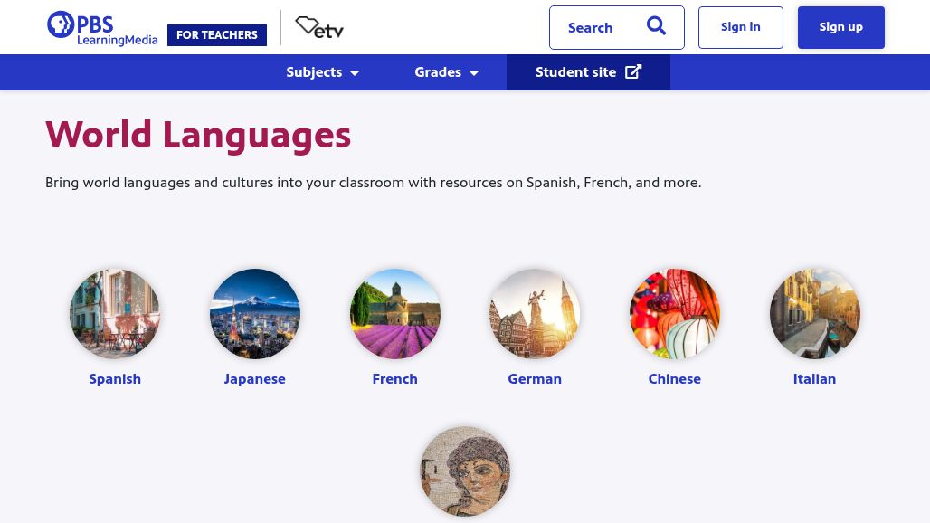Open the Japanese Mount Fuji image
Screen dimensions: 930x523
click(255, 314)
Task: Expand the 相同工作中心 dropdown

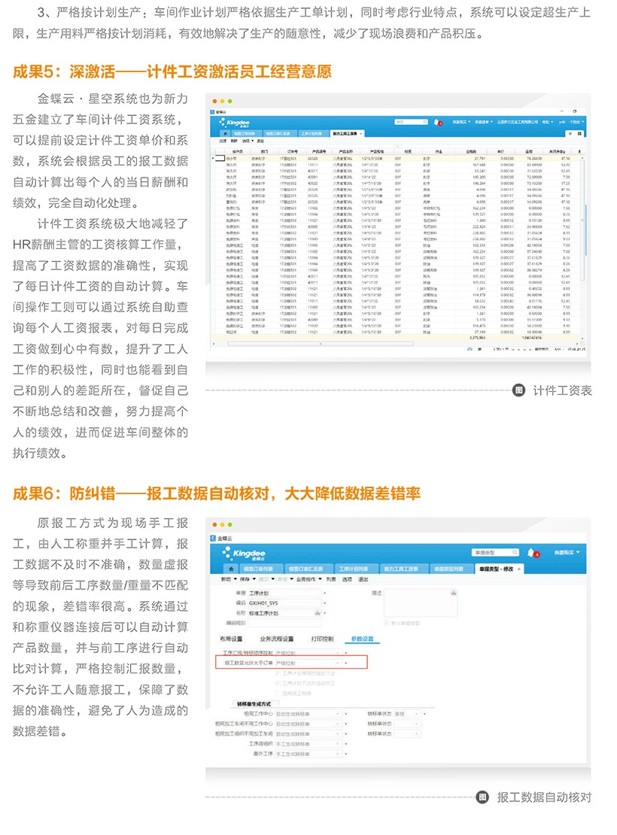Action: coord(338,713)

...

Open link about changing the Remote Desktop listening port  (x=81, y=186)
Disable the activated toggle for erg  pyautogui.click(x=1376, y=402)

Problem: In the listing above, find the line with "Open link about" and the line with "Disable the activated", then reproduce both and every line between them exactly.

Solved exercise:
Open link about changing the Remote Desktop listening port  (x=81, y=186)
Disable the activated toggle for erg  pyautogui.click(x=1376, y=402)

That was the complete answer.